Interesting to read about the H1N1 pandemic in 2009:
Critics claimed the WHO had exaggerated the danger, spreading "fear and confusion" rather than "immediate information".[52] The WHO began an investigation to determine[53] whether it had "frightened people unnecessarily".[54] A flu follow-up study done in September 2010, found that "the risk of most serious complications was not elevated in adults or children."[55] In a 5 August 2011 PLoS ONE article, researchers estimated that the 2009 H1N1 global infection rate was 11% to 21%, lower than what was previously expected.[56] However, by 2012, research showed that as many as 579,000 people could have been killed by the disease, as only those fatalities confirmed by laboratory testing were included in the original number, and meant that many without access to health facilities went uncounted. The majority of these deaths occurred in Africa and Southeast Asia. Experts, including the WHO, have agreed that an estimated 284,500 people were killed by the disease, much higher than the initial death toll.[57][58]
https://en.wikipedia.org/wiki/2009_swine_flu_pandemic
 
Yes, it's really obvious these journalists have no idea about science, but also journalism.
They are used to having a story fed to them so when they are presented with an ongoing situation they have no idea how to read it.
They just take whatever is said to them that day and that is the story for the day.

Quite so and it is also true of most politicians which is concerning in the present situation and in general.
 
'the IgG response fades noticeably after just two months '

That doesn't look to me like a particularly fading response; it always peaks and then levels off lower.

And the comment from States seems off beam anyway. What matters is the IgG response to the vaccine, not the virus. It doesn't matter if the virus does not generate antibodies if the vaccine does.
 
That had never really occurred to me. So are there precedents for vaccines that provide better immunity than would catching and recovering from a disease they aim to protect against?

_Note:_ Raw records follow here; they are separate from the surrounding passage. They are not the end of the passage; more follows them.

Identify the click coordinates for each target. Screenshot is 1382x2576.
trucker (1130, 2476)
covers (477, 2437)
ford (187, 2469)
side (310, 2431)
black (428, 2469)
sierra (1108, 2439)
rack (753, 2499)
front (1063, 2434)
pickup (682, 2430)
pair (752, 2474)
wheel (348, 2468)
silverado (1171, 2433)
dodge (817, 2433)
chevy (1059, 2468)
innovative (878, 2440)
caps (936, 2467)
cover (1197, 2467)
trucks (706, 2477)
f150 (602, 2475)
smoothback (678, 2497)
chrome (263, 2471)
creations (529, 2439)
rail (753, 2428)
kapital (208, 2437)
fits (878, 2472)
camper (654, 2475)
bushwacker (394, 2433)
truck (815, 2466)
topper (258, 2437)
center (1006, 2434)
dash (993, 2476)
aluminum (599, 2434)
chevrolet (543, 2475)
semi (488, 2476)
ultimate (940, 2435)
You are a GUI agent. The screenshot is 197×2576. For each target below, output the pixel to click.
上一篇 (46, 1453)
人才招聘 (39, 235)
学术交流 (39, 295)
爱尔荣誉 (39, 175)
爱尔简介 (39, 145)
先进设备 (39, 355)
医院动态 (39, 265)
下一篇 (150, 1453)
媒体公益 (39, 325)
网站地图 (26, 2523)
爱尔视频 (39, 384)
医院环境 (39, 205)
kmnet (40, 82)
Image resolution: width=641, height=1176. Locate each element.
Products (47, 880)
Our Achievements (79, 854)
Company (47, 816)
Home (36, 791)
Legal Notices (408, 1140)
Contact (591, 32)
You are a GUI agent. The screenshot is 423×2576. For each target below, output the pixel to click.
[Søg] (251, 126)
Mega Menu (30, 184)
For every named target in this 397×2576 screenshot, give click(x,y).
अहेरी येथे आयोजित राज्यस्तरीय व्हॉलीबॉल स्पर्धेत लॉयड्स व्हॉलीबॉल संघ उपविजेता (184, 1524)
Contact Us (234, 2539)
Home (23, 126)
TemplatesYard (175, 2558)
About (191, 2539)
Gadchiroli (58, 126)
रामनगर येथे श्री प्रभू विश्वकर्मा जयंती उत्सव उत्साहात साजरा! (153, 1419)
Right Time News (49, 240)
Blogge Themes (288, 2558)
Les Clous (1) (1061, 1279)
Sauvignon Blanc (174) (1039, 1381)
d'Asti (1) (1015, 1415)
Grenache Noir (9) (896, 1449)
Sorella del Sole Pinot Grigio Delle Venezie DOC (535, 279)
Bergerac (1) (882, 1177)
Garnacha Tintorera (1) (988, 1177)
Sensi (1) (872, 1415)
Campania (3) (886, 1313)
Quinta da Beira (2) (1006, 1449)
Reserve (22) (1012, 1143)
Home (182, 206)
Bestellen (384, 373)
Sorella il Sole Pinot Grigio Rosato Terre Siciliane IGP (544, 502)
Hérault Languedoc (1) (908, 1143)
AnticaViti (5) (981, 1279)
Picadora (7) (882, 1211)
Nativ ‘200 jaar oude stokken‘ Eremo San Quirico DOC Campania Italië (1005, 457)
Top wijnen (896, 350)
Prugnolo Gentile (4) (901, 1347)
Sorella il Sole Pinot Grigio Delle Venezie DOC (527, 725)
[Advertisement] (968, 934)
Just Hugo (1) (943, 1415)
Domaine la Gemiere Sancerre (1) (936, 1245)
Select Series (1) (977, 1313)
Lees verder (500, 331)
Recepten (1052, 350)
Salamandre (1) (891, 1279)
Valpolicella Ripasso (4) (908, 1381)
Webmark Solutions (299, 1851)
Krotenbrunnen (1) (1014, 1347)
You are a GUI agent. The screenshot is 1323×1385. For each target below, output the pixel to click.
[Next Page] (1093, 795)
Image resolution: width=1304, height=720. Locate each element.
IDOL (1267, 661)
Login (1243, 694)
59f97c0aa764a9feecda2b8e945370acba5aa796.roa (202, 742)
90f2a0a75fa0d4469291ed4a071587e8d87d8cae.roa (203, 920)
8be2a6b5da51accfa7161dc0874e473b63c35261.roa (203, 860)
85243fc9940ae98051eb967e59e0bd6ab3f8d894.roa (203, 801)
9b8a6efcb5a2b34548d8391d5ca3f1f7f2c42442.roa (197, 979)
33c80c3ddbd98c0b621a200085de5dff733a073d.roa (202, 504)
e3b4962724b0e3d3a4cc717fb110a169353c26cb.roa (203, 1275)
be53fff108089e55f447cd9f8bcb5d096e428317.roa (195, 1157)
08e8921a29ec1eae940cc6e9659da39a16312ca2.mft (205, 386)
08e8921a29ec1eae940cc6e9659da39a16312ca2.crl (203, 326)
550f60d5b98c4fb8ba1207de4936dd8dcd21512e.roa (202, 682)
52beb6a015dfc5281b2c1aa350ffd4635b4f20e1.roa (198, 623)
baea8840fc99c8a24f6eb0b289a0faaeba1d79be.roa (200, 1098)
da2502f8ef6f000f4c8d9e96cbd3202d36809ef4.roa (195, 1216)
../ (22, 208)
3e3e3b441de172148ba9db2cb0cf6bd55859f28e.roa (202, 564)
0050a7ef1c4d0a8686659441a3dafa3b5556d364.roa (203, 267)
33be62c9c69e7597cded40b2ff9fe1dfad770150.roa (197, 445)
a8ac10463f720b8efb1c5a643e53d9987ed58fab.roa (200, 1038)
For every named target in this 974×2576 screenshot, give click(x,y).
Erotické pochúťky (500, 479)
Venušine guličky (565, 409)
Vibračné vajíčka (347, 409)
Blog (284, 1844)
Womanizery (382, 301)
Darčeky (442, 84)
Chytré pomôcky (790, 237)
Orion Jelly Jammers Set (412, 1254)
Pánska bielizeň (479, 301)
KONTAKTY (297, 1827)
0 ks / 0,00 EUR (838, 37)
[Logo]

I do not know of any precedents but the great majority of micro-organisms generate immunity.
The ones that do not tend not to have effective vaccines but for complicated and different reasons.
HIV stimulates an immune response but it uses that response to survive. So vaccines that stimulate a similar response are likely to help the virus.
Malaria and a lot of other protozoa I think work just by having surfaces that are invisible to the immune system. A vaccine does no good because there is nothing that antibodies can see on the microbe surface.
Norovirus is peculiar in that we do not make a lasting response to it and can get reinfected. I think it might be a good case for a vaccine that did better but I am not sure that a norovirus vaccine has been developed. Someone may know.

What we tend to forget is that for viruses a key factor in preventing recurrence of symptomatic disease is T cell surveillance. This is primed by antibody but you do not necessarily need a lot of antibody to prime. Measuring T cell immunity is not easy. It is now routine for TB but not for much else.